Interestingly, many of the messages have been coming from real estate agents who have simply been confirming what is happening on the ground, in that house prices are falling in most areas at this point in time.

Here is an example from a Sydney Northern Beaches real estate agent –

“Hi Louis, I saw you on the 7.30 report last night and you are correct, the real estate market is very sensitive to interest rate moves. I am involved on the Northern Beaches and believe me, it is tough and has got a lot worse since the last interest rate rise. There are no buyers!

I can quote you many examples from Palmy to Mona Vale. For example- Max Delmage beach front is still available- down from a valuation of $9m, $4.5m would buy it today. It will be withdrawn from auction tomorrow night (Saturday night last week) due to no prospects!”

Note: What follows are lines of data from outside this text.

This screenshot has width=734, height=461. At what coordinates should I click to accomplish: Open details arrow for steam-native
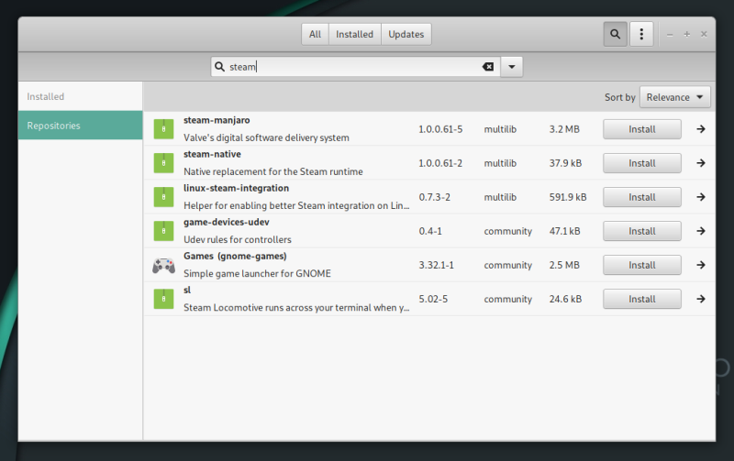pos(701,163)
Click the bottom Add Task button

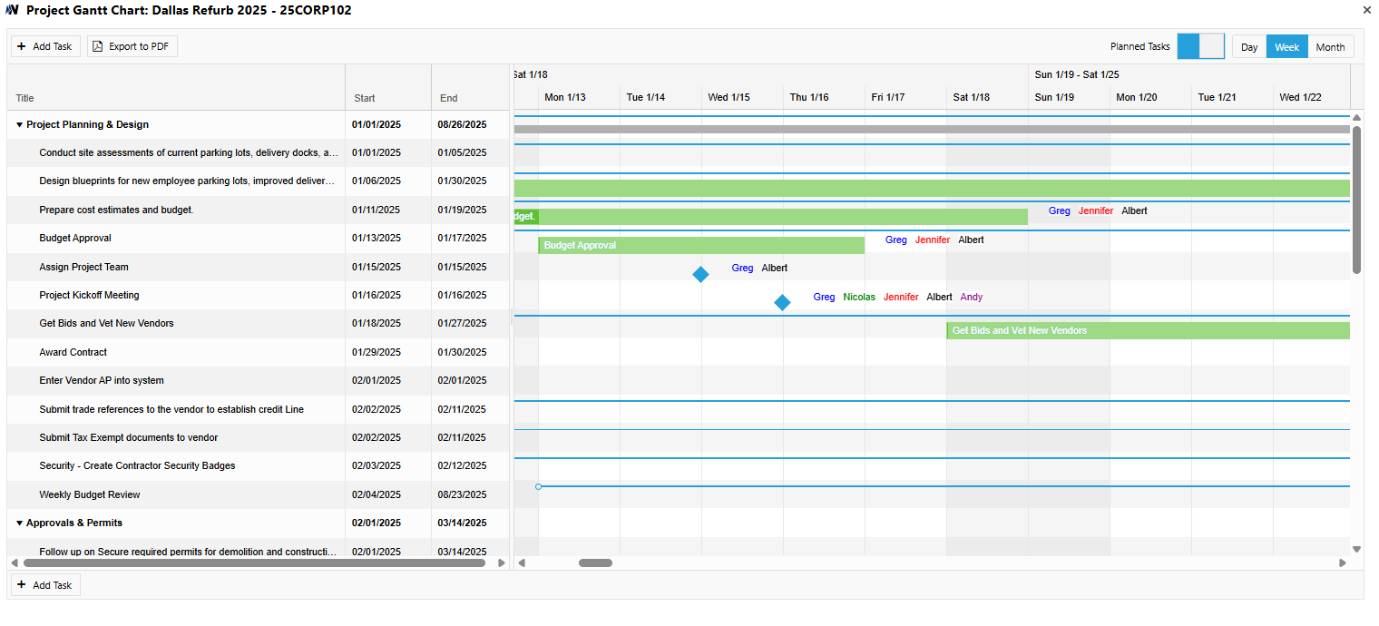pyautogui.click(x=45, y=585)
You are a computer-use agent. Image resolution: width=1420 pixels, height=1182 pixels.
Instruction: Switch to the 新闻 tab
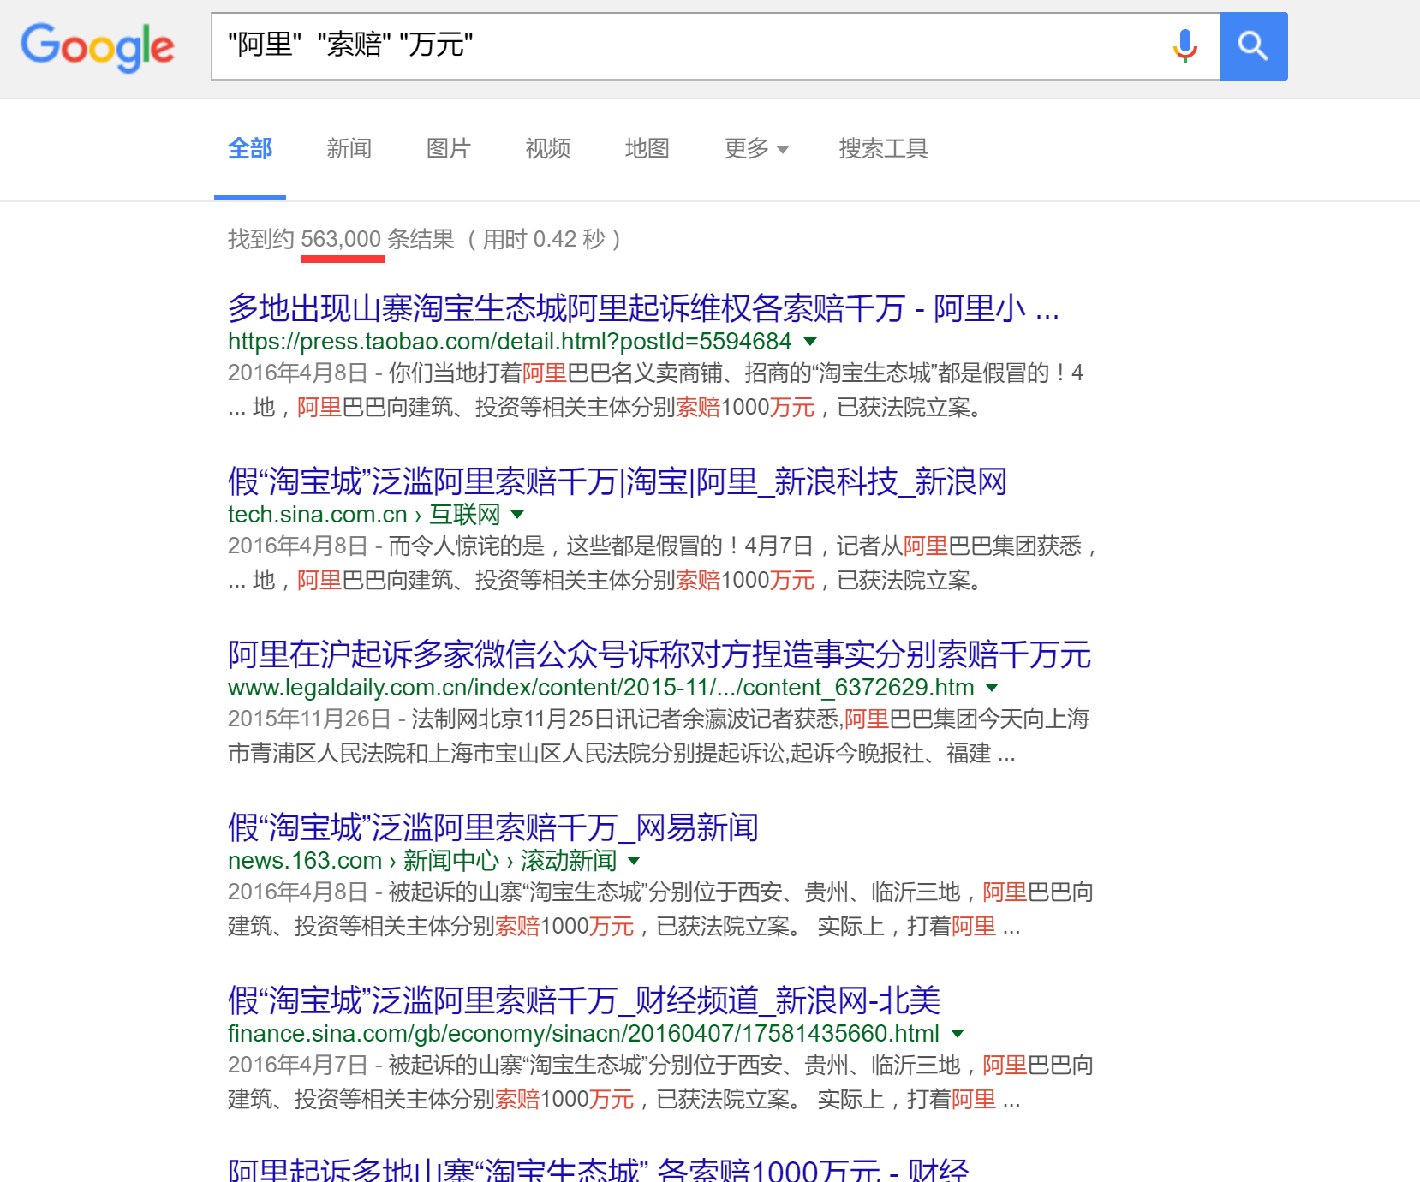[x=349, y=149]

So far, its real estate agents who are wearing the full force of this downturn as sales turnover appears to have fallen nationwide by about 25%. Now I know many of you won’t exactly be crying tears over this, but I can assure you that agents have one of the harder jobs in the world. Personally I would not like to be treated with scorn and distrust nearly each working day of my life. And yes, there are many good, trustworthy, hard-working agents out there, individuals who I regularly contact to find out what is happening on the ground.

Of course, not everyone agrees with us (particularly our more optimistic competitors) and thats fine. I am still yet to read anything from them that explicitly states that house prices are currently falling, even though their own data states as such.

The bull fight continues I see.

Outside the skirmishes between the various data reporting houses and research firms, the downturn does indeed continue. Fortunately, the market is bigger than those of us that publicly comment about it, it’s like a tide or river. It will head in the direction that mass purchasing power and mass self-interest takes it to.

The geographical extent and magnitude of the downturn and when the downturn will end is increasingly becoming the question that should now be considered. The geographical extent, from what we can see is significant in that it appears to be now affecting most regions in the country. The magnitude of the downturn is clearly in the minus five percent bracket and we think a number of regions are going to (and already have) fall more than this.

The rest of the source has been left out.